Bank of Ireland has completed the sale of ICS Building Society and a book of performing mortgage loans valued at some €223m.
The ICS brand, its distribution system for selling mortgages through independent brokers and the firm’s performing loans have been bought by Dilosk Ltd, a new Irish financial services company based in Dublin.
Bank of Ireland was obliged to sell off ICS and its distribution system by the European Commission as part of the bank's restructuring programme.
The Commission wanted the sale of ICS in order to increase competition in mortgage lending in Ireland.
Talks on the deal were disclosed in June, when an initial agreement was struck for the sale.
It was reported then that Bank of Ireland was to provide €100m in senior finance for the purchase.
Dilosk was authorised as a retail credit firm by the Central Bank on 14 August.
According to the company's website, future mortgage customers will have recourse to the Central Bank over the management of their loans.

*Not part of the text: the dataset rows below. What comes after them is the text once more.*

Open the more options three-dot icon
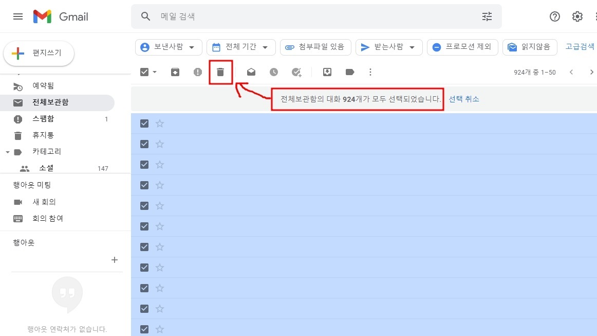Image resolution: width=597 pixels, height=336 pixels. [x=370, y=72]
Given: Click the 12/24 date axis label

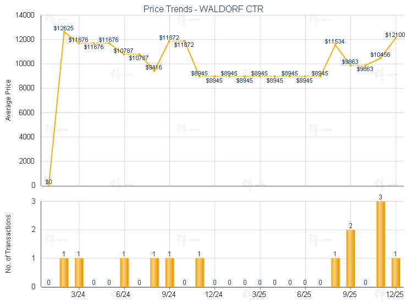Looking at the screenshot, I should 215,294.
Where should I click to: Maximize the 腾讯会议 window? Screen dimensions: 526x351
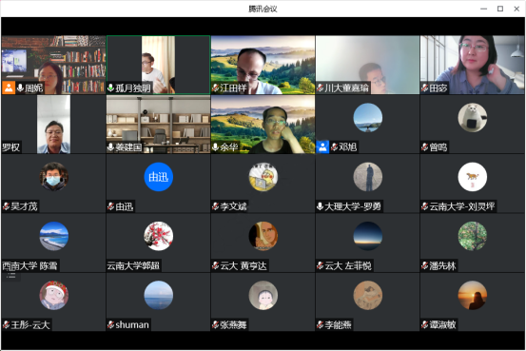point(500,9)
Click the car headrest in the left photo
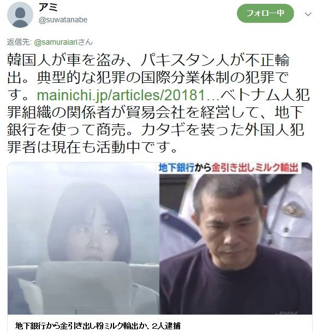The height and width of the screenshot is (332, 322). pos(84,286)
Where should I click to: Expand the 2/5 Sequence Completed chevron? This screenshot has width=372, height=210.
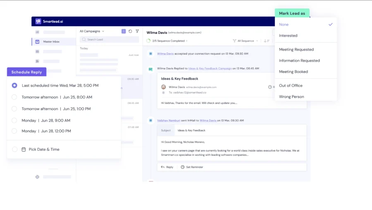click(x=187, y=41)
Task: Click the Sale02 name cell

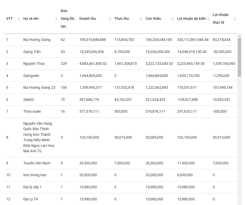Action: (x=29, y=100)
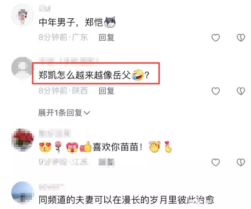Like the 喜欢你苗苗 comment
The image size is (251, 209).
tap(215, 162)
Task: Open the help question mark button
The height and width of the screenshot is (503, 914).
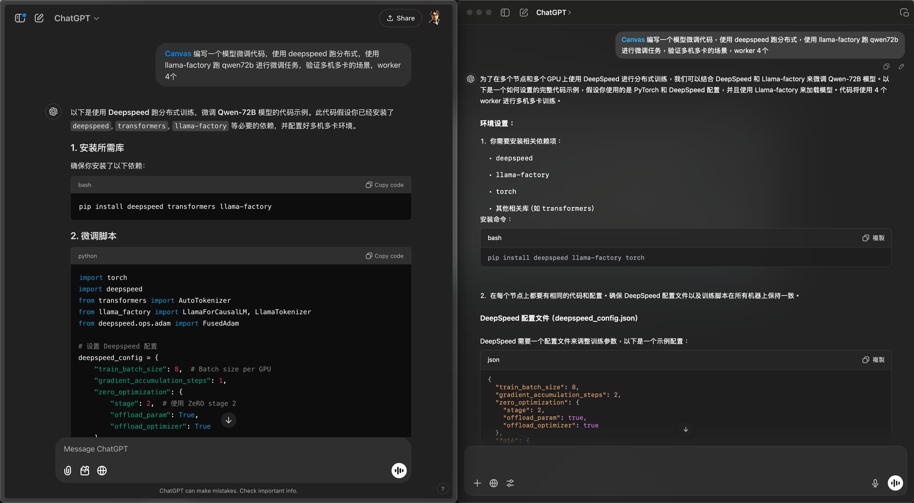Action: [x=443, y=489]
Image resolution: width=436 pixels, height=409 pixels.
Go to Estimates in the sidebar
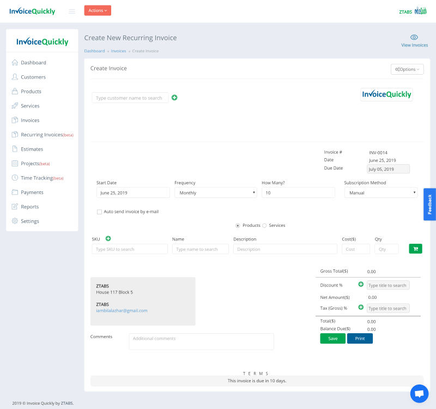32,149
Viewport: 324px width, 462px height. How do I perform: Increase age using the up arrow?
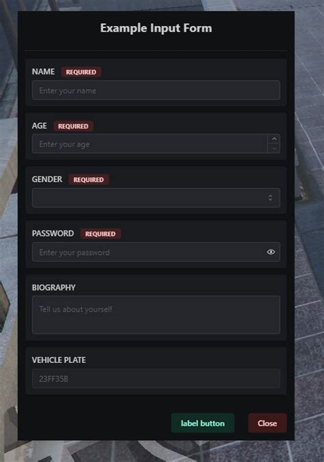pos(274,139)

"As a regulated entity, all future customers of Dilosk will be afforded all protections under the various regulatory codes applicable to mortgage lending in Ireland," said a statement from company CEO Fergal McGrath on the company’s website.

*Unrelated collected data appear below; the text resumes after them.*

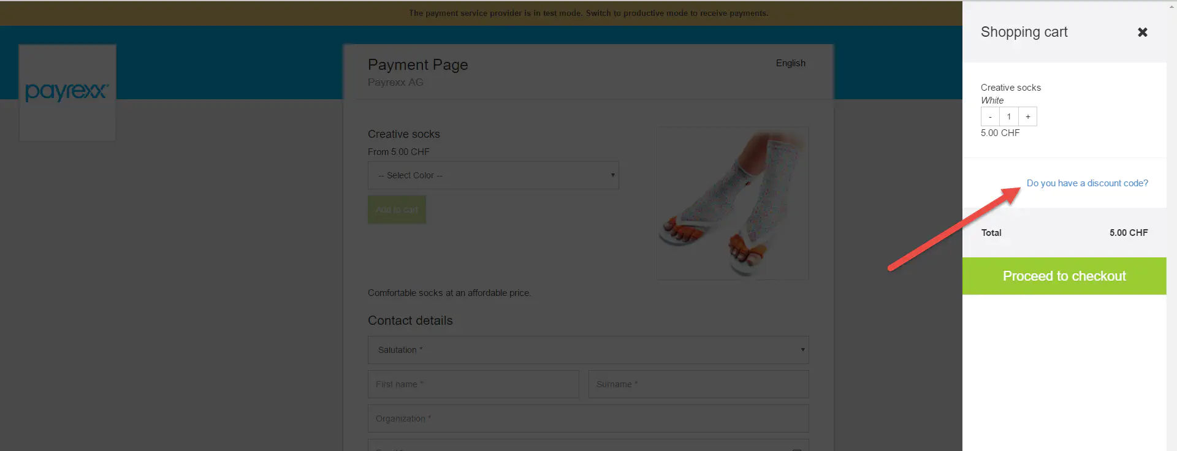
Task: Expand the Select Color dropdown
Action: [493, 175]
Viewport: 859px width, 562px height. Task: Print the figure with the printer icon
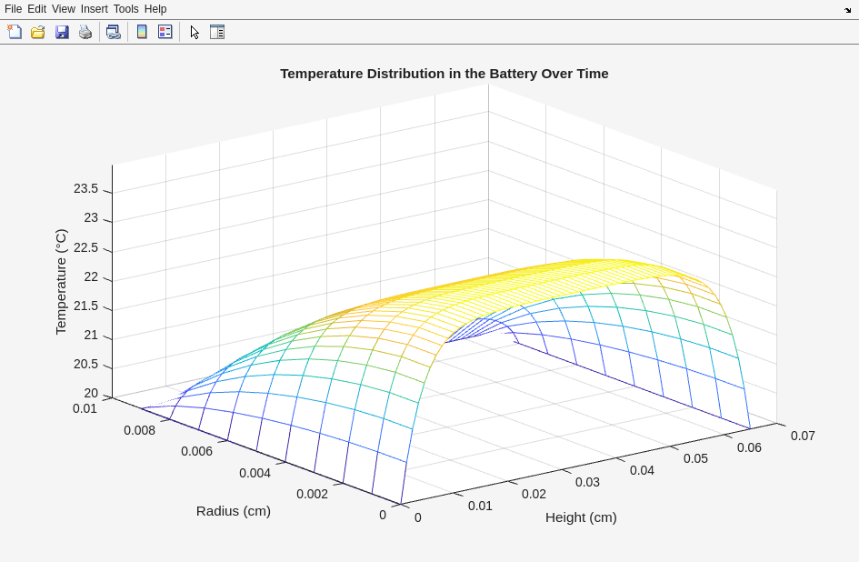click(85, 32)
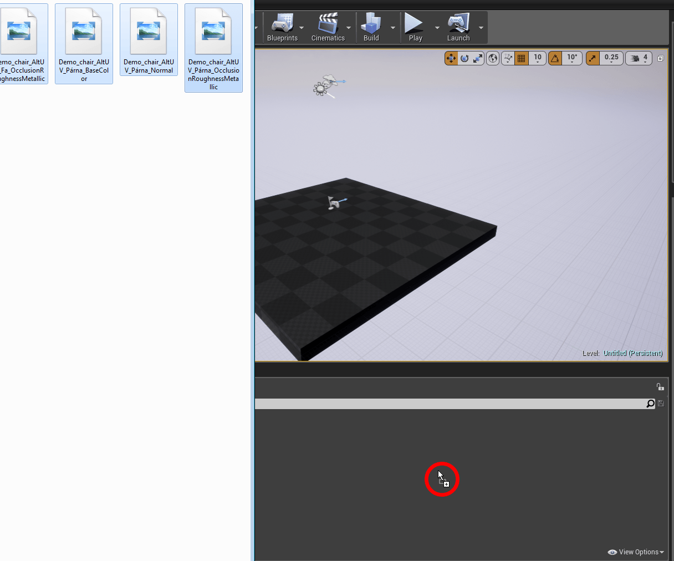Expand the Build options arrow
The height and width of the screenshot is (561, 674).
[x=393, y=28]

Dilosk says it will issue confirmation letters to all affected customers regarding the transfer of their mortgage accounts. The letters will include new contact details should any customers have queries.
"My colleagues and I would like to welcome our new customers to Dilosk,” Mr McGrath said in his statement.

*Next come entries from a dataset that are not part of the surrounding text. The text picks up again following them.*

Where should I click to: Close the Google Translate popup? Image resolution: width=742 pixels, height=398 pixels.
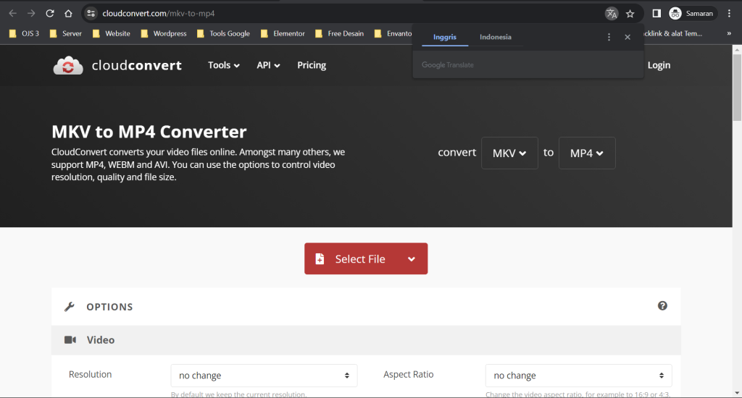click(x=628, y=37)
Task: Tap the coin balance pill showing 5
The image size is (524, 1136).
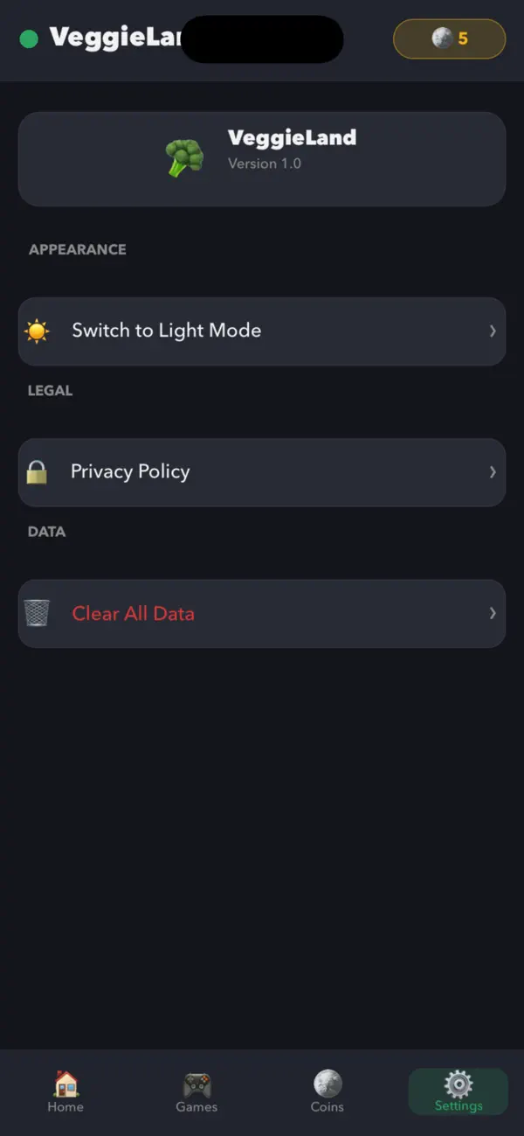Action: [450, 38]
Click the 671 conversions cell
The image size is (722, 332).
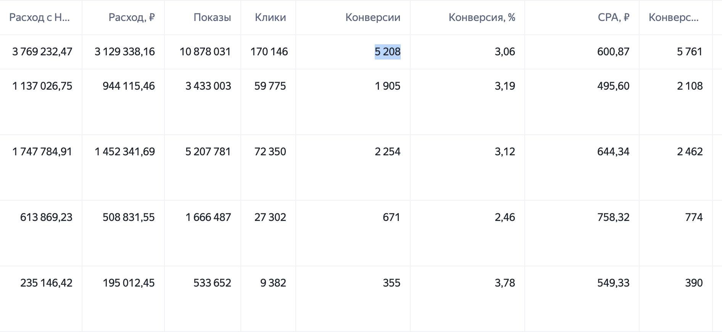click(x=391, y=218)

“We look forward to providing them with high quality service to meet their needs now and into the future. I would also like to welcome our new colleagues to Dilosk and we wish them every success."
Previous estimates, based on an average mortgage of €200,000, suggest the move will affect between 1,000 and 2,000 mortgage accounts.
As well as purchasing existing loan books, Dilosk says it plans to grow its mortgage business in Ireland by offering new residential mortgage loans.
"The Company will offer mortgages to borrowers seeking to purchase or refinance residential property with a particular focus on residential investment properties (i.e. Buy-to-Let) located in the Republic of Ireland."